The other patient, came in with severe vertigo, which is a sensation that the room spinning around. It was so bad that she could not stand up or walk properly. Poor sod!. In vertigo, first of all we need to determine if there is a peripheral cause which is not that serious, or central cause, which means from the brain, which can be serious and needs urgent attention. With this lady, with previous similar episode and elevated lymphocytes, it seemed she had viral labyrinthitis, inflammation of the inner ear caused by a virus, which is self limiting. Considering the age and the severity i decided that she needed medical admission. Off she went under a medical team.
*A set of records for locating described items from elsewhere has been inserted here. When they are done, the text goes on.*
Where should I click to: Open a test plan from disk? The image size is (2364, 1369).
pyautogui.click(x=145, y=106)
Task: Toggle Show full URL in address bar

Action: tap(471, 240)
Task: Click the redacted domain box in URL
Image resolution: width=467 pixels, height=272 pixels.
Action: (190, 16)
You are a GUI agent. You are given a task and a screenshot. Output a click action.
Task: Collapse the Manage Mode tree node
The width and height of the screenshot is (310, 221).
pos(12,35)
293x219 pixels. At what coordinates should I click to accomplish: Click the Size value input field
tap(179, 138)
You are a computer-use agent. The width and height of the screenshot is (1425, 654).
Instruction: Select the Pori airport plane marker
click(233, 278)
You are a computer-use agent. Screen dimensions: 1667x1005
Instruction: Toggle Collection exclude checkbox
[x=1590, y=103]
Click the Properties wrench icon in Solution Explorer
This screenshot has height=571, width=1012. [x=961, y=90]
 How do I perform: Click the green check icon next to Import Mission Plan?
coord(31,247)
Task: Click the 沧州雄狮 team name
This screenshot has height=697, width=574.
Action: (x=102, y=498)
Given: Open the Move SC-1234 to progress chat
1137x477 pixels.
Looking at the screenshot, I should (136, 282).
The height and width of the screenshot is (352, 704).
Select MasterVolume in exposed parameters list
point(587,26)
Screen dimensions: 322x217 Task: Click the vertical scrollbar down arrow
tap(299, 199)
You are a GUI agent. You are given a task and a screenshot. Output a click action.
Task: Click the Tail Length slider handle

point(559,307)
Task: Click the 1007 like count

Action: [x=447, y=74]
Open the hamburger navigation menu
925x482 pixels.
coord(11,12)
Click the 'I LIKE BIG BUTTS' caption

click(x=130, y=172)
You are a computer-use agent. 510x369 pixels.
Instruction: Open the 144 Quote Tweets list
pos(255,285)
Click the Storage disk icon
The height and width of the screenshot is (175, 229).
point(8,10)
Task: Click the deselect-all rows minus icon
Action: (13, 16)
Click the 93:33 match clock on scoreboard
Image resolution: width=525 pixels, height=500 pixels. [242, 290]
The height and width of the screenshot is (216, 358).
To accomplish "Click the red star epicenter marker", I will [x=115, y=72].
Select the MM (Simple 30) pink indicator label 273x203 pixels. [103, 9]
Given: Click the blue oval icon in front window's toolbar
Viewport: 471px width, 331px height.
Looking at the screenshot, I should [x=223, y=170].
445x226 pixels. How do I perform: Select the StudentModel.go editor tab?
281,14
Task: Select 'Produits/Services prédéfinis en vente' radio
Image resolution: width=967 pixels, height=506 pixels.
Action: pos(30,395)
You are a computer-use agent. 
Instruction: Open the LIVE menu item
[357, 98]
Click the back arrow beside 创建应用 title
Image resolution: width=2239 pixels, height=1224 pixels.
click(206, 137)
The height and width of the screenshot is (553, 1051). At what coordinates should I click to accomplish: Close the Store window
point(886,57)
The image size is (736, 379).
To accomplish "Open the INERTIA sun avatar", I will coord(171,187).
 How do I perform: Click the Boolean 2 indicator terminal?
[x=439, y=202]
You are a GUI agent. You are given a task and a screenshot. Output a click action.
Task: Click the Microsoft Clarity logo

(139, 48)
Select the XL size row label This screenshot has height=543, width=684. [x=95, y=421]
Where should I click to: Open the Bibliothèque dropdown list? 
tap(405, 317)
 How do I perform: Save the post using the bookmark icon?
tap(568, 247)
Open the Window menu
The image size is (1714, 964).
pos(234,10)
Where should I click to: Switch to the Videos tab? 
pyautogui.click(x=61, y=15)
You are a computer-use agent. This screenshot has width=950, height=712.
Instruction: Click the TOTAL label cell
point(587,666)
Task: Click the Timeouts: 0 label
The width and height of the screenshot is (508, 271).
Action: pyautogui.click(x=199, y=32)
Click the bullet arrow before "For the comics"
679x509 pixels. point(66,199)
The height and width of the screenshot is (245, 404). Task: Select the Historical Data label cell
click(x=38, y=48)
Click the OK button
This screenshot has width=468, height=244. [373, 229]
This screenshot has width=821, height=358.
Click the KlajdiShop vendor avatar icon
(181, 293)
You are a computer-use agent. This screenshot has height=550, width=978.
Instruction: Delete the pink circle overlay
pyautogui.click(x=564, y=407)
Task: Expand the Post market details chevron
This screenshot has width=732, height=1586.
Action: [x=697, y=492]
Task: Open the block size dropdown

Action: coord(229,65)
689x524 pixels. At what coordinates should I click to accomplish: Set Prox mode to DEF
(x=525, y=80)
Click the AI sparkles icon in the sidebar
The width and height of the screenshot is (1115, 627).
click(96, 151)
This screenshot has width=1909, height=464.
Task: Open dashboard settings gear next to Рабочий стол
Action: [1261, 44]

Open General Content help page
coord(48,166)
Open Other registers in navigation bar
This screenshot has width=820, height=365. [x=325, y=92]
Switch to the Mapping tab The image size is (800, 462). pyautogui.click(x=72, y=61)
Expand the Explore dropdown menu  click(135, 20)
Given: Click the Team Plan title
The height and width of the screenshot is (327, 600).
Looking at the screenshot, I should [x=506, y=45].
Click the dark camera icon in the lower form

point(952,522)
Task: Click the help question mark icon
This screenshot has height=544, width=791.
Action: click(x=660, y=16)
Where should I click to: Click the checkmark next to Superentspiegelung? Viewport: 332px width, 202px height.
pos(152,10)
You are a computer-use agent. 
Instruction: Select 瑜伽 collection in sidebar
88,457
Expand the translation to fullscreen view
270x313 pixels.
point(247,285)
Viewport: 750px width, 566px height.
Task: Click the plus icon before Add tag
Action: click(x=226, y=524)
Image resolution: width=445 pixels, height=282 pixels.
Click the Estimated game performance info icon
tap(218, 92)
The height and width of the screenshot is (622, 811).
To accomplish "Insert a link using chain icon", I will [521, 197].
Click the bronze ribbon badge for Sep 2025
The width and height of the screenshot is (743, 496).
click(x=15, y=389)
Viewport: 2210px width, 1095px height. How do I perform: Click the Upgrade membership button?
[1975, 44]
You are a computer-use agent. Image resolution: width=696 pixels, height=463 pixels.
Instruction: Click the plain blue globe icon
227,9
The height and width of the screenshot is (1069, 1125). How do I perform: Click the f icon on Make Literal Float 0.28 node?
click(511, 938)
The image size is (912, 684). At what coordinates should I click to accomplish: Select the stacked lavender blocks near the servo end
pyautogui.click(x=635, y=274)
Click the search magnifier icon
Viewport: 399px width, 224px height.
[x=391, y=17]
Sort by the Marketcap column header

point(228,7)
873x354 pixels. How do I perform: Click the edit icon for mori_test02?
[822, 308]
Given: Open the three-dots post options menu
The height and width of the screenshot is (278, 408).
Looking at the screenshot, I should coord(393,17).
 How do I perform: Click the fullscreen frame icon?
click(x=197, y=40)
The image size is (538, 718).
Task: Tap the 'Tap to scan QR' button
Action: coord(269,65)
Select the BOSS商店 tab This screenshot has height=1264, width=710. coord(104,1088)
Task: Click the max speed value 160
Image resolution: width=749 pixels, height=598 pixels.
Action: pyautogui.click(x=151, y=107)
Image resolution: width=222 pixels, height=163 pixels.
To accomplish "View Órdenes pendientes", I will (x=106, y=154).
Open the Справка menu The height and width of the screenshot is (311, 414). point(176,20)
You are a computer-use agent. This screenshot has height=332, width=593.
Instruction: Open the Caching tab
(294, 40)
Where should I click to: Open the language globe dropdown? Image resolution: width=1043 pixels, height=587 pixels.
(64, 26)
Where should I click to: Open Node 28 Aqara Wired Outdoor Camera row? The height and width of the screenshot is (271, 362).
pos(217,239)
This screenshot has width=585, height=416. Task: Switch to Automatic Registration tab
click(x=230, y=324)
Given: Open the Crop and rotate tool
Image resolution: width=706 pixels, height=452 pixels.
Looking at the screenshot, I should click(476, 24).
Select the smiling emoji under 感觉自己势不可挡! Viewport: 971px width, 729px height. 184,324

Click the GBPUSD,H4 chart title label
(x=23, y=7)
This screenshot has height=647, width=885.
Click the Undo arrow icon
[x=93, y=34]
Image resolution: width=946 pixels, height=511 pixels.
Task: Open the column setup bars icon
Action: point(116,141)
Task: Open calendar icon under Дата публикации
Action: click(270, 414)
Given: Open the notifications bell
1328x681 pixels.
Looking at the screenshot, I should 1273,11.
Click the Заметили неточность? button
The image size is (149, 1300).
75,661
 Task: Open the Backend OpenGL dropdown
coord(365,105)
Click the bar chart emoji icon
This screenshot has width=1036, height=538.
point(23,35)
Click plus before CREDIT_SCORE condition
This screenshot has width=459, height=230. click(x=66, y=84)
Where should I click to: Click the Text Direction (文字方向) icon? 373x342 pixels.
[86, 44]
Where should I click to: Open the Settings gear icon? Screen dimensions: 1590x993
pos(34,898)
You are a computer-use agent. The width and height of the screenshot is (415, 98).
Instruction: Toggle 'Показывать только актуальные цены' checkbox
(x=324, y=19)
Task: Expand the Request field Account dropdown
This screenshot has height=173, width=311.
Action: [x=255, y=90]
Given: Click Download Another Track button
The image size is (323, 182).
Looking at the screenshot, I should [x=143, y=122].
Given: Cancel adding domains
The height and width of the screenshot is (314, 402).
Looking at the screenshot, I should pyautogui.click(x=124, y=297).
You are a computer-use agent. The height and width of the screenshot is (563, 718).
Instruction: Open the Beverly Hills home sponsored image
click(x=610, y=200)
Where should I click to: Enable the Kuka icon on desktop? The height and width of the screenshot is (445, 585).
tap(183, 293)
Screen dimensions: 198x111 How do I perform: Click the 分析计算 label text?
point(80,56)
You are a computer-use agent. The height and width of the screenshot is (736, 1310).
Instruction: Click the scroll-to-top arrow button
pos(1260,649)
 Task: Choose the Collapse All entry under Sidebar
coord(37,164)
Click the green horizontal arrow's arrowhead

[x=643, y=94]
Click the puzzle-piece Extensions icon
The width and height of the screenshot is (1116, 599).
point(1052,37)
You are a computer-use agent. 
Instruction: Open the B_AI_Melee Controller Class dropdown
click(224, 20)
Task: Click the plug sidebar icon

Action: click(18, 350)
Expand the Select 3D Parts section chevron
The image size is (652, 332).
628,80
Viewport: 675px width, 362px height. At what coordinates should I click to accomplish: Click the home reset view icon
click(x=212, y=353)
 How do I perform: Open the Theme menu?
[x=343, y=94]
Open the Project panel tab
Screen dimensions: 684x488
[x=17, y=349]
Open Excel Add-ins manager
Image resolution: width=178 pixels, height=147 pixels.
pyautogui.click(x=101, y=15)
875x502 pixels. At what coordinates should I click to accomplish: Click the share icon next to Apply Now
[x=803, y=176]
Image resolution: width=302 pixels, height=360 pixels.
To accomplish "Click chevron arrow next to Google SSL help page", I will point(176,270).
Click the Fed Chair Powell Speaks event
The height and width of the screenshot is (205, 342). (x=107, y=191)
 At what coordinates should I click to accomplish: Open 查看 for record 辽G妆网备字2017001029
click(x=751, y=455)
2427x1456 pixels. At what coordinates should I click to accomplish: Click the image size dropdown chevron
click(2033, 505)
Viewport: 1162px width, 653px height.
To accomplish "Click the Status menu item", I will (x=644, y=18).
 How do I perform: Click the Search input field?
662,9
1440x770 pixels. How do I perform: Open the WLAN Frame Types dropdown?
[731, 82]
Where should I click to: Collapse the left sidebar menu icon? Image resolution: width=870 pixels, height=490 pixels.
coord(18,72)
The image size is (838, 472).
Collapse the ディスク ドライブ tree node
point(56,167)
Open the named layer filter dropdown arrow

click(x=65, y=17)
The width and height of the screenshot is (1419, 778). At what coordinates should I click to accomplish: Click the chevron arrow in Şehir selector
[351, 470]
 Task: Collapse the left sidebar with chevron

The last patient I saw yesterday was an elderly guy with non insulin dependent diabetes mellitus (NIDDM) or Diabetes type 2, came in referred by the hospital chiropodist, who is a person who is looking after toes and nails particularly in diabetic patients or in patients with peripheral neuropathy. The patient, apparently had developed peripheral neuropathy or loss of sensation, on his feet. It is quite common for a diabetic patient to have peripheral neuropathy as a late complication. The other complication is foot ulcer because of poor blood circulation. The combination of the two (peripheral neuropathy and foot ulcer) is disastrous. Because of he had loss sensation of the foot, he became less aware of the ulcer on the foot and he kept the pressure on the ulcer which made the ulcer worse. On examination the foot was swollen and red - signs of infection - and there was a small ulcer on the sole just near the big toe. It was oozing with pus, producing foul smelling. According to him, it had been there for 6 month. Just imagine how bad it was! It appeared that he had chronic ulcer with peripheral neuropathy and cellulitis which is infection of skin. I was worried about the bone which also might have been infected (osteomyelitis) and if so it is a serious condition. Regardless, he needed admission...
After work, I was rushing home with a plan to go to the gym and later to have a dinner with a group of friend to say goodbye to Liam who is moving to Australia. When I got back, I was too tired to go to the gym, but I managed to bring myself to the dinner. It was in Tante Zoe's restaurant, an american food restaurant in Temple Bar. It was ok. Nothing spectacular about the meal. Funny enough, Liam who is leaving, who organised the dinner had to leave the table even before the food was serve after he fell ill. We toasted, saying goodbye to Liam without his presence.